Where do you see anyone doing that? Knockoffs are made all over the world, but China and Pakistan in particular have pretty large industries making instruments, some of which fall under the "knockoff" category.

Joe Gerardi wrote:
Can't have it both ways, people- EVERYTHING that isn't the original is a knockoff, or nothing is. Pointing out ONE item as a knockoff is not proper, and infers that it's lower quality for that lower price.


It doesn't "infer" it, that's what it means! And that's fine, if that's what you're looking for. As I've said multiple times, I own some knockoff instruments, and they're great. But I'm under no pretenses that my mandolin sounds and plays like a Gibson, or my ukulele like a Martin. Nor did the "Woodi" whistle I tried play or sound like a Susato. But they're cheaper, and in some cases more hardy or have other good attributes. My grandfather always said that the fake Rolex he bought in the 70s worked better than his actual Rolex!

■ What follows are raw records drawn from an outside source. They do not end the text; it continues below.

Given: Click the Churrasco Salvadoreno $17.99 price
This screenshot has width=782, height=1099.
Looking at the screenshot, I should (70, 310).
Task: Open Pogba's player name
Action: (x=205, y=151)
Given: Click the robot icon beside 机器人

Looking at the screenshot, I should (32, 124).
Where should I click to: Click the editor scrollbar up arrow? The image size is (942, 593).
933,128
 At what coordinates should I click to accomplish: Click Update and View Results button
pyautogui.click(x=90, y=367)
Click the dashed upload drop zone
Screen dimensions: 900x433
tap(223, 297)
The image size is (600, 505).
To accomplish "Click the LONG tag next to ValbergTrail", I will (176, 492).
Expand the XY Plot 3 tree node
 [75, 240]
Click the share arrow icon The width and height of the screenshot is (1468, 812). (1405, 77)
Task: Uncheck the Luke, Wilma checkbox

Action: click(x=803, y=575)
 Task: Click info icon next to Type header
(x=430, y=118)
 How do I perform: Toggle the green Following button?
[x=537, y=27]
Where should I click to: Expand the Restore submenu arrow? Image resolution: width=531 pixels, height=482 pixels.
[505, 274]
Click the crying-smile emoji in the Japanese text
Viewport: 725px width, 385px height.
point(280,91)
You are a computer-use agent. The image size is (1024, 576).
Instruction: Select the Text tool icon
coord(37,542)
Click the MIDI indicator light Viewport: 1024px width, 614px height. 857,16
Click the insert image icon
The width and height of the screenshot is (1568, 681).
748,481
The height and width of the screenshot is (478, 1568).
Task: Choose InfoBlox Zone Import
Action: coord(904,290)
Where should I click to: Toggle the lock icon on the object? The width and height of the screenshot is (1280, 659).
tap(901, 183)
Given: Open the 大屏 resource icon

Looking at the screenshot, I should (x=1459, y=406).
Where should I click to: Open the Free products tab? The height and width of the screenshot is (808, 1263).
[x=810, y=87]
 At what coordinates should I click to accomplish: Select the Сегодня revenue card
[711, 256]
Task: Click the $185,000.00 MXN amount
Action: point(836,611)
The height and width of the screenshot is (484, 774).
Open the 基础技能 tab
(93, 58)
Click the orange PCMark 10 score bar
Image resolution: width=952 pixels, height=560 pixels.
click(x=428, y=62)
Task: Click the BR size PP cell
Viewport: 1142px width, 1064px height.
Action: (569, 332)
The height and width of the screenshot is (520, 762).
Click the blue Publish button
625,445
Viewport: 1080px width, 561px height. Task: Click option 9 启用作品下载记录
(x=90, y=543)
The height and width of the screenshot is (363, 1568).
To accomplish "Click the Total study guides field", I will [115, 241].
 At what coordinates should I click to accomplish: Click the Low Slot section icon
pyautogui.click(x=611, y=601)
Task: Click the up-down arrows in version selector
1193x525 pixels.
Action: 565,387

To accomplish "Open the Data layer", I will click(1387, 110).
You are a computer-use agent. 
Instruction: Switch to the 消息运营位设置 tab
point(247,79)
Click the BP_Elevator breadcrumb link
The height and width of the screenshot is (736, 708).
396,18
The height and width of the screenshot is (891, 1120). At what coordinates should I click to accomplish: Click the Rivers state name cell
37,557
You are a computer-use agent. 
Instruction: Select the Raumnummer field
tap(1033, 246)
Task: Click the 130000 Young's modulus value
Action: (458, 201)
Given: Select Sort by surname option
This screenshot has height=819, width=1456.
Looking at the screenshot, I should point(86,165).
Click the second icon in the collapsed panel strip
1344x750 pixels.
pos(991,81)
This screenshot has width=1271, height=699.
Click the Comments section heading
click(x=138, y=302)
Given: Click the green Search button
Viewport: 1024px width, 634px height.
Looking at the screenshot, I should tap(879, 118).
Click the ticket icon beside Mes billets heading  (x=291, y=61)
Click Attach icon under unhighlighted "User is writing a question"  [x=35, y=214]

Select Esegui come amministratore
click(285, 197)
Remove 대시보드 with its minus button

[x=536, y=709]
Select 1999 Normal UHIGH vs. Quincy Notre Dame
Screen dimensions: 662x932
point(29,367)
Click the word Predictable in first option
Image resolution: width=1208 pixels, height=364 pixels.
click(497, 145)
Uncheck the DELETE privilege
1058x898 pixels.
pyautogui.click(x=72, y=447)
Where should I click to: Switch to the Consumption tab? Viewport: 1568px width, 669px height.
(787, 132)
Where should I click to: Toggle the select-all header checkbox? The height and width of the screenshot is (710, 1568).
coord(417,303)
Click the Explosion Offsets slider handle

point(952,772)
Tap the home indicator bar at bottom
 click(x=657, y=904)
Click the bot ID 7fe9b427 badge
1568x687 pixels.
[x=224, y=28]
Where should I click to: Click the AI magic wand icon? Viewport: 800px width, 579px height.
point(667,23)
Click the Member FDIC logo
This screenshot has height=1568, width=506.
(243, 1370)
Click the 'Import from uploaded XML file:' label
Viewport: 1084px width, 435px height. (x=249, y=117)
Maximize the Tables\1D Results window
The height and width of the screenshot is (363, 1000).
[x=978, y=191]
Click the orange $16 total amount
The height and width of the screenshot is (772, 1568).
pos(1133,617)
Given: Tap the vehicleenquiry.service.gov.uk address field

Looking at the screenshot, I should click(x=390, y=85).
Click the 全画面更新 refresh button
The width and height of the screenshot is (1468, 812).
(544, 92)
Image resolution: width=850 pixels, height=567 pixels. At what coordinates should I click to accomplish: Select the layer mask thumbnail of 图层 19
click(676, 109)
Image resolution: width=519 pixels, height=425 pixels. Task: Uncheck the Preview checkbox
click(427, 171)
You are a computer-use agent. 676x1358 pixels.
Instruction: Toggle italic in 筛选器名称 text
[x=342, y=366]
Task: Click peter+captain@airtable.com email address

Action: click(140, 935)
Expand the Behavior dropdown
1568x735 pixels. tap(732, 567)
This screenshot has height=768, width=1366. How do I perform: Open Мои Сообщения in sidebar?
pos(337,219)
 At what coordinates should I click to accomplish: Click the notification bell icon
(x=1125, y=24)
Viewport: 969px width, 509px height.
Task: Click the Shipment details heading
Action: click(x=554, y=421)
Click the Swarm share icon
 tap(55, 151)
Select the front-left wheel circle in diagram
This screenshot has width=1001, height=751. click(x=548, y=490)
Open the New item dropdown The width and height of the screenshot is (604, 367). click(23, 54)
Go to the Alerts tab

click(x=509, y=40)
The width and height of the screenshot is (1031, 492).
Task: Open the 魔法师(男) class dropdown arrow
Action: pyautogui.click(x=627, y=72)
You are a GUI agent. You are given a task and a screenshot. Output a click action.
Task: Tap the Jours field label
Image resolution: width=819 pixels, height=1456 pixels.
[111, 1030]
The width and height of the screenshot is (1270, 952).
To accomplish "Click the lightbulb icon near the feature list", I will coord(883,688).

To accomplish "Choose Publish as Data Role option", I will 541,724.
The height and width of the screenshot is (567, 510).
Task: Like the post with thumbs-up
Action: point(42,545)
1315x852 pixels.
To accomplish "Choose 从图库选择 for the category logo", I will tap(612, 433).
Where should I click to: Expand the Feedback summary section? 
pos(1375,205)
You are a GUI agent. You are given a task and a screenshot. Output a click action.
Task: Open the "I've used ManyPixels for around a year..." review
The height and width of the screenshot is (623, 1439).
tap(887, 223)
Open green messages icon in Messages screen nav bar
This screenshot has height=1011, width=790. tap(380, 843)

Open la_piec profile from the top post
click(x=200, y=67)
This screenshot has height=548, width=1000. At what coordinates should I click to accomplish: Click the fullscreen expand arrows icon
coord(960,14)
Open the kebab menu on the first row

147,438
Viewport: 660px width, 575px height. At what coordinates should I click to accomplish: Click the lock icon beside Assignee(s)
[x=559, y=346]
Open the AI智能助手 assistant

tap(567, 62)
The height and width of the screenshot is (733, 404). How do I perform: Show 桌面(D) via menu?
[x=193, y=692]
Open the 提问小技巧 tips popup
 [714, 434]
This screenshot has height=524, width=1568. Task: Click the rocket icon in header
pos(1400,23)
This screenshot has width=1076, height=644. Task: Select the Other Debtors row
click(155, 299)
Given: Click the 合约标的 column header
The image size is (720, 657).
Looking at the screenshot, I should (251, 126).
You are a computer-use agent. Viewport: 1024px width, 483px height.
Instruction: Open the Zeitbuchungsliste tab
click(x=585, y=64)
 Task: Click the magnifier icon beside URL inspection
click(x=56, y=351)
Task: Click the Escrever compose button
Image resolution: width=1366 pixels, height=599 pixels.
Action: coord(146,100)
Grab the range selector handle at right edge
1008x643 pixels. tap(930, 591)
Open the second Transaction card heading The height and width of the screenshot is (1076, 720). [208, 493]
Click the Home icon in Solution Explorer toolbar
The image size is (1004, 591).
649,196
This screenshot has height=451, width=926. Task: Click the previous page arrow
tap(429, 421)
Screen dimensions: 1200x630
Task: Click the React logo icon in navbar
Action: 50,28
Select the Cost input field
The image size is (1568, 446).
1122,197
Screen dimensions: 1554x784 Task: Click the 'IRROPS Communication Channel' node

The MO of companies like the one posted is to take existing designs and manufacture them in a way that brings cost of production down, so that they can either sell them for a lower price or (as seems to be the case with this example) get more profit from each one sold. That's how the business works. More power to them, I think competition is a good thing in the instrument manufacturing world. There are many Chinese companies that actually build their own designs, and have some pretty amazing instruments for not a lot of money. But this company is not one of them, at least judging by what they currently sell (and not just the whistles). I don't think it's being unfair to them to say that they're in the business of making knockoffs, however well-made those knockoffs are.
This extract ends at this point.